**TASK TO CARRY OUT**
Could the data underneath be repeated exactly, in full?

**DATA PROVIDED**
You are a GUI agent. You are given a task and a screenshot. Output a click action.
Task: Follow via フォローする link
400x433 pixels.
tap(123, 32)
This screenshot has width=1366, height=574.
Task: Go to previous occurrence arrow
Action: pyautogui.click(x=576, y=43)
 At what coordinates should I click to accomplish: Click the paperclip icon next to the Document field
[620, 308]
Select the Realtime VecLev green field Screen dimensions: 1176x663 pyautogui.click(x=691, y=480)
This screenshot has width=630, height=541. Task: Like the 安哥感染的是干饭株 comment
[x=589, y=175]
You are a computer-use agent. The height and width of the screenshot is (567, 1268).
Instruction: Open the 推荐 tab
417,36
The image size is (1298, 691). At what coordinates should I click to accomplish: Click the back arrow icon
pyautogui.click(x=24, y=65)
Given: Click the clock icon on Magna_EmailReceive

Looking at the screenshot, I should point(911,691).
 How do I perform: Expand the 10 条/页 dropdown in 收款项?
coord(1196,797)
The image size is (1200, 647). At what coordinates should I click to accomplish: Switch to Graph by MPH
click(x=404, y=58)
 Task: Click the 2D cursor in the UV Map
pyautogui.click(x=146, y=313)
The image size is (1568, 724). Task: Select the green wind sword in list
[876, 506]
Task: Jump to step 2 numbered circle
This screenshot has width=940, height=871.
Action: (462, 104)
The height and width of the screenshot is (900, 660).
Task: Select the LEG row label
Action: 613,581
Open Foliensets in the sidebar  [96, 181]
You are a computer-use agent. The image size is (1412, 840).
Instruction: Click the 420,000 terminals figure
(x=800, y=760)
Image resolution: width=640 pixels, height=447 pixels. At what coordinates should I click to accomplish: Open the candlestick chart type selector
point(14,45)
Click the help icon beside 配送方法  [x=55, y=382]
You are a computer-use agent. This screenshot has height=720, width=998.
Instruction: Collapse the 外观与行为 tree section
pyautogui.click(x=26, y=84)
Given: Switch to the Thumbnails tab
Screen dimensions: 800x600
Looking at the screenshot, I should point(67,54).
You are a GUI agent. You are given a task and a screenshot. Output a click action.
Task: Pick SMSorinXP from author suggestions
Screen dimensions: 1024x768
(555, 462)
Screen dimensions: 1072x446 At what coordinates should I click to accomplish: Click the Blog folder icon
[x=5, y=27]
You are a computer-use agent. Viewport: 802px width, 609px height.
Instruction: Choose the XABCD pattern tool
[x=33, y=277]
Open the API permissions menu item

**COMPLETED EXERCISE**
You are a GUI agent. You are given a task and a screenshot. Output a click action.
Task: Follow via フォローする link
400x433 pixels.
tap(123, 32)
This screenshot has width=1366, height=574.
Task: Go to previous occurrence arrow
Action: pyautogui.click(x=576, y=43)
 At what coordinates should I click to accomplish: Click the paperclip icon next to the Document field
[620, 308]
Select the Realtime VecLev green field Screen dimensions: 1176x663 pyautogui.click(x=691, y=480)
This screenshot has width=630, height=541. Task: Like the 安哥感染的是干饭株 comment
[x=589, y=175]
You are a computer-use agent. The height and width of the screenshot is (567, 1268).
Instruction: Open the 推荐 tab
417,36
The image size is (1298, 691). At what coordinates should I click to accomplish: Click the back arrow icon
pyautogui.click(x=24, y=65)
Given: Click the clock icon on Magna_EmailReceive

Looking at the screenshot, I should point(911,691).
 How do I perform: Expand the 10 条/页 dropdown in 收款项?
coord(1196,797)
The image size is (1200, 647). At what coordinates should I click to accomplish: Switch to Graph by MPH
click(x=404, y=58)
 Task: Click the 2D cursor in the UV Map
pyautogui.click(x=146, y=313)
The image size is (1568, 724). Task: Select the green wind sword in list
[876, 506]
Task: Jump to step 2 numbered circle
This screenshot has width=940, height=871.
Action: (462, 104)
The height and width of the screenshot is (900, 660).
Task: Select the LEG row label
Action: 613,581
Open Foliensets in the sidebar  [96, 181]
You are a computer-use agent. The image size is (1412, 840).
Instruction: Click the 420,000 terminals figure
(x=800, y=760)
Image resolution: width=640 pixels, height=447 pixels. At what coordinates should I click to accomplish: Open the candlestick chart type selector
point(14,45)
Click the help icon beside 配送方法  [x=55, y=382]
You are a computer-use agent. This screenshot has height=720, width=998.
Instruction: Collapse the 外观与行为 tree section
pyautogui.click(x=26, y=84)
Given: Switch to the Thumbnails tab
Screen dimensions: 800x600
Looking at the screenshot, I should point(67,54).
You are a GUI agent. You are given a task and a screenshot. Output a click action.
Task: Pick SMSorinXP from author suggestions
Screen dimensions: 1024x768
(555, 462)
Screen dimensions: 1072x446 At what coordinates should I click to accomplish: Click the Blog folder icon
[x=5, y=27]
You are a computer-use agent. Viewport: 802px width, 609px height.
Instruction: Choose the XABCD pattern tool
[x=33, y=277]
Open the API permissions menu item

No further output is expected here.